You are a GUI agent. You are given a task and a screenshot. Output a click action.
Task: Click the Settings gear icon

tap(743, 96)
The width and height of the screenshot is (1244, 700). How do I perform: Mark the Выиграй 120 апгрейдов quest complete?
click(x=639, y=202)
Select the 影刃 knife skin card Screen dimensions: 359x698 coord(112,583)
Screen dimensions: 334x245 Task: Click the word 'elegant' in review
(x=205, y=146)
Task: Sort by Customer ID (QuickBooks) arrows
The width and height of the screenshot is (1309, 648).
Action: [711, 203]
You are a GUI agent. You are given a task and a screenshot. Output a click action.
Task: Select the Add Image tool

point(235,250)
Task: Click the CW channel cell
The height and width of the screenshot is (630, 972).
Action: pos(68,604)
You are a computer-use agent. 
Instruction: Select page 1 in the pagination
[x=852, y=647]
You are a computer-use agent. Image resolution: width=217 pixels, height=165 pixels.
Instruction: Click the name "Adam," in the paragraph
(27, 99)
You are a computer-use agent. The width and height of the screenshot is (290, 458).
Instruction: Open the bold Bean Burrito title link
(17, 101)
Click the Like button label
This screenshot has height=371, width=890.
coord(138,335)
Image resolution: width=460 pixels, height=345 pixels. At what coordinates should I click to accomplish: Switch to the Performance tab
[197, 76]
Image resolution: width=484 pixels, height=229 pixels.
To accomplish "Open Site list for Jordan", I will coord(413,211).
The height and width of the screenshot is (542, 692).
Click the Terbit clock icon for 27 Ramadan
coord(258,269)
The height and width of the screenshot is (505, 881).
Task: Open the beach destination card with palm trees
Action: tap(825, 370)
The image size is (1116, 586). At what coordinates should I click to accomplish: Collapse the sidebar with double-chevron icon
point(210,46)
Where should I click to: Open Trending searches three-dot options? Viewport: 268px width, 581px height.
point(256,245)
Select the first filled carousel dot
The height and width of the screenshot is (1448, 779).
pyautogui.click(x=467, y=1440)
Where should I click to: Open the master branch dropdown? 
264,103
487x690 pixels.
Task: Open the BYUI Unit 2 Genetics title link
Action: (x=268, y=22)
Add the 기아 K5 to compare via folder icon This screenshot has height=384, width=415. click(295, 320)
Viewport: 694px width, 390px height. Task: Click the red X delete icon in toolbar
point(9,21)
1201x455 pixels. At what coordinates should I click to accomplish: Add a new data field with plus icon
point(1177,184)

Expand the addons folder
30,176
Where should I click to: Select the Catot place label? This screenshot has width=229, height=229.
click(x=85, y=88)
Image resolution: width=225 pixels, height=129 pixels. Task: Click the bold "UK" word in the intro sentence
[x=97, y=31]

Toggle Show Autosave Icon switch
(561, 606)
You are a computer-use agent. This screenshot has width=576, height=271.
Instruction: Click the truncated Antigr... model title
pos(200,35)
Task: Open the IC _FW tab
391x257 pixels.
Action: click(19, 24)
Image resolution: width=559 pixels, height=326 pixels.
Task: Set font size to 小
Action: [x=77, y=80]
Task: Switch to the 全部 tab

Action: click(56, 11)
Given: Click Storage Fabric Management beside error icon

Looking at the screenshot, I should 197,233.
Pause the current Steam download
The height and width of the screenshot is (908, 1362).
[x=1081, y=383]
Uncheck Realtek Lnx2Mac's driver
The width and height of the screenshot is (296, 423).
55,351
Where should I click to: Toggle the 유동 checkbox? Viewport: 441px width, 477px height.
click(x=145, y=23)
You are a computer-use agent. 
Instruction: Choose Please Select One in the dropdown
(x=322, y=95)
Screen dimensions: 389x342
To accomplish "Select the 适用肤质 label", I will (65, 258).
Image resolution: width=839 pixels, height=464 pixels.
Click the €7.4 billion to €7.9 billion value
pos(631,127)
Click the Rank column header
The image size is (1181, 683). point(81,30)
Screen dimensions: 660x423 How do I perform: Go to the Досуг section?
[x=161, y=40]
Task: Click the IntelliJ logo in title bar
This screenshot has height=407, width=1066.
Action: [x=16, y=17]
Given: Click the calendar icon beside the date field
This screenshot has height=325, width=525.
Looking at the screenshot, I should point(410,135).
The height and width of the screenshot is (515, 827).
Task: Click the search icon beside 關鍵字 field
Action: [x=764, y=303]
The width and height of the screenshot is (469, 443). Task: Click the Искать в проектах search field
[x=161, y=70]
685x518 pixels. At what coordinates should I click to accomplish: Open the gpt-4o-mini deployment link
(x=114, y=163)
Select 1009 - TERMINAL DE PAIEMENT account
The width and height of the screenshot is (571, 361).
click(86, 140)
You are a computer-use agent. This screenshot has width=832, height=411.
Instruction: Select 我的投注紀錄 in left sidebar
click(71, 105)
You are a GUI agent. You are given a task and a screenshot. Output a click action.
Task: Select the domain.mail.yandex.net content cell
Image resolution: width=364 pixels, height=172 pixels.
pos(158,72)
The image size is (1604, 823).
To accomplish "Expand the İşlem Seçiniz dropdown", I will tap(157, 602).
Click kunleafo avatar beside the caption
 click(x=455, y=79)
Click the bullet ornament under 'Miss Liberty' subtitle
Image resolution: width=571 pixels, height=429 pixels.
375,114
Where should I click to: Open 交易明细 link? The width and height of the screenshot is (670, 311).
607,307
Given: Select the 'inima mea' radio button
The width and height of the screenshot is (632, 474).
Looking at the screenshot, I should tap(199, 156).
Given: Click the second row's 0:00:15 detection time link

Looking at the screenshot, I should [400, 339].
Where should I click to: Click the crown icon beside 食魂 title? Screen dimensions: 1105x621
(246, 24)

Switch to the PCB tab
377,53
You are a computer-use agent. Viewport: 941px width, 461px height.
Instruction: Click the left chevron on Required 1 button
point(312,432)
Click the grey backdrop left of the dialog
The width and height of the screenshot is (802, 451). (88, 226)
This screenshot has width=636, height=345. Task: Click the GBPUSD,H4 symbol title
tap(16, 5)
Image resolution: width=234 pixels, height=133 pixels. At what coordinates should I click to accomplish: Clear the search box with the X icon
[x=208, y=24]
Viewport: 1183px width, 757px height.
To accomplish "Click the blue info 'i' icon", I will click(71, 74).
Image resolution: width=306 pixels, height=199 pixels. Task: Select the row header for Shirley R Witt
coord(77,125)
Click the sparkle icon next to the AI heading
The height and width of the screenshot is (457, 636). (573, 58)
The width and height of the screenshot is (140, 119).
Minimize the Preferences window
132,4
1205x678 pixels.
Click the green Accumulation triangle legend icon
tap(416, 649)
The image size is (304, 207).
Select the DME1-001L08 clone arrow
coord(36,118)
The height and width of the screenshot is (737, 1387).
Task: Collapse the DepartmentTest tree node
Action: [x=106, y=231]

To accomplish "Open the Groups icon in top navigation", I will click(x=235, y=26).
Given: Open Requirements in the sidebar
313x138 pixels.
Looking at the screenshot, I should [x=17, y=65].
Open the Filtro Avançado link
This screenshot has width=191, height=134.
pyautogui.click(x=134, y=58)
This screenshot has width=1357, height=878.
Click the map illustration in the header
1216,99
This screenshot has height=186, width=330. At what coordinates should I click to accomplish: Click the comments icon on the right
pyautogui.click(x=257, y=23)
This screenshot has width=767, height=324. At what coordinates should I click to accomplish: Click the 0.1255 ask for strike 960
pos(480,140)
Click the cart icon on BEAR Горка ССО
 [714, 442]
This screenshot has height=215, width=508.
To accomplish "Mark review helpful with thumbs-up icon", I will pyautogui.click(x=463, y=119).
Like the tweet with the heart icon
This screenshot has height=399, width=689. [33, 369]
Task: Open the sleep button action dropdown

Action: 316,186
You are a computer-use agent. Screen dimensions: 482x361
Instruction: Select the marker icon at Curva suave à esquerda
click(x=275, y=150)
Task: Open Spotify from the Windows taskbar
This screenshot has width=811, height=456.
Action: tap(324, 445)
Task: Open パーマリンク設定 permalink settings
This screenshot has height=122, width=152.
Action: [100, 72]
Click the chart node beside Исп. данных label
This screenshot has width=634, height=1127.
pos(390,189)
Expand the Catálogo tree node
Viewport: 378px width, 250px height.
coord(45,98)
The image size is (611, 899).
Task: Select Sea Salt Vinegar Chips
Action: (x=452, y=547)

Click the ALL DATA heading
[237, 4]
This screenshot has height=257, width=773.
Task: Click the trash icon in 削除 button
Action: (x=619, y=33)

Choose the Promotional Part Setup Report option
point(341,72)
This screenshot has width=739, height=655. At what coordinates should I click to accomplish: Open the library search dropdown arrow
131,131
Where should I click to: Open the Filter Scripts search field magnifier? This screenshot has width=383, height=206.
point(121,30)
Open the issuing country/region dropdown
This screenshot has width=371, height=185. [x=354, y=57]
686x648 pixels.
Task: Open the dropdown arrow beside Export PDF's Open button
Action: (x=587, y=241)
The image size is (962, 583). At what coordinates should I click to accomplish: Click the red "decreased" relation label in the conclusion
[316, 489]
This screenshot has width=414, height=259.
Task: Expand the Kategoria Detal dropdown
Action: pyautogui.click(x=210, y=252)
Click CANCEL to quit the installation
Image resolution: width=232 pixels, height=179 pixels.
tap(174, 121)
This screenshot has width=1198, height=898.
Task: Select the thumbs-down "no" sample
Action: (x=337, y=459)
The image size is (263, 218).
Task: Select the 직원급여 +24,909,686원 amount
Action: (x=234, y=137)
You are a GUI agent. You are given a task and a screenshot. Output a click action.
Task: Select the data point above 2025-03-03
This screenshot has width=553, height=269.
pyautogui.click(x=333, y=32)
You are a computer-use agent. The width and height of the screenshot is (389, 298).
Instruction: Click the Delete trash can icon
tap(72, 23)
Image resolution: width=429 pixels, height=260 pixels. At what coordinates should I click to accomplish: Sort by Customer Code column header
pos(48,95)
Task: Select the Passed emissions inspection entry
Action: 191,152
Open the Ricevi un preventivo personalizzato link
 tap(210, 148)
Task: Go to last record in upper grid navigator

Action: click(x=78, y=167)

Required action:
Copy out, from the listing above, every line that contains the string "computer".

Result below:
You are a computer-use agent. 
You are a computer-use agent. Image resolution: width=217 pixels, height=165 pixels.
You are a computer-use agent. The width and height of the screenshot is (290, 458).
You are a computer-use agent. This screenshot has width=576, height=271.
You are a computer-use agent. 
You are a computer-use agent. This screenshot has width=832, height=411.
You are a computer-use agent. Viewport: 941px width, 461px height.
You are a computer-use agent. Screen dimensions: 482x361
You are a computer-use agent. The width and height of the screenshot is (389, 298).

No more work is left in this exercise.